▶ _AIM OF THE EXERCISE_
What you give back should be only the lines from the one holding "This screenshot has height=1152, width=1036." through the final line of the records, each reproduced exactly.

▶ _GIVEN DATA_
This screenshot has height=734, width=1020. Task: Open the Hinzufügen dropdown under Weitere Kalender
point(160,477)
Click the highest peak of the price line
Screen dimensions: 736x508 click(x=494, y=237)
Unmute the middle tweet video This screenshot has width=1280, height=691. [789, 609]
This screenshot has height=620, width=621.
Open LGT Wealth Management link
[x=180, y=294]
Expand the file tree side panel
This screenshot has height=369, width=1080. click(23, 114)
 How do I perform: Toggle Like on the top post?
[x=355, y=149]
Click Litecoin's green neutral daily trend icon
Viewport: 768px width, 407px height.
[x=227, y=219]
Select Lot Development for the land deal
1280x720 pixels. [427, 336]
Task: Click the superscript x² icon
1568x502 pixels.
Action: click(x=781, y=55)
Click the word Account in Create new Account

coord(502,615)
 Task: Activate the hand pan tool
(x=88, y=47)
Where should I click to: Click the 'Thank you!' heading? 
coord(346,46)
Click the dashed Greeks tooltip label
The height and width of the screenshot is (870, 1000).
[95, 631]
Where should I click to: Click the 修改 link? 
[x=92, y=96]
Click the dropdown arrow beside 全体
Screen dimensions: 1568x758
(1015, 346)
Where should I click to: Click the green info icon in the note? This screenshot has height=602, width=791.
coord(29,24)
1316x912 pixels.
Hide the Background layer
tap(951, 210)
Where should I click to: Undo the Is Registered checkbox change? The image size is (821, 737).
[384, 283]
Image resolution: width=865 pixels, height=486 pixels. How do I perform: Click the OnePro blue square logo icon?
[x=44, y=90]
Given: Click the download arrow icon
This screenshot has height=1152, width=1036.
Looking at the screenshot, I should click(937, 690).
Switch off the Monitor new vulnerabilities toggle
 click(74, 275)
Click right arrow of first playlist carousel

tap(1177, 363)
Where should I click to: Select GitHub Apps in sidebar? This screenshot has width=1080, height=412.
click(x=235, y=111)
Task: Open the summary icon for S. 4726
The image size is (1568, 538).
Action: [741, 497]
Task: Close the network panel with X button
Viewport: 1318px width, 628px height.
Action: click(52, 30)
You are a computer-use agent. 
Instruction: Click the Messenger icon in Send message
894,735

▶ _RESULT BELOW_
This screenshot has height=1152, width=1036.
Looking at the screenshot, I should click(937, 690).
Switch off the Monitor new vulnerabilities toggle
 click(74, 275)
Click right arrow of first playlist carousel

tap(1177, 363)
Where should I click to: Select GitHub Apps in sidebar? This screenshot has width=1080, height=412.
click(x=235, y=111)
Task: Open the summary icon for S. 4726
The image size is (1568, 538).
Action: [741, 497]
Task: Close the network panel with X button
Viewport: 1318px width, 628px height.
Action: click(52, 30)
You are a computer-use agent. 
Instruction: Click the Messenger icon in Send message
894,735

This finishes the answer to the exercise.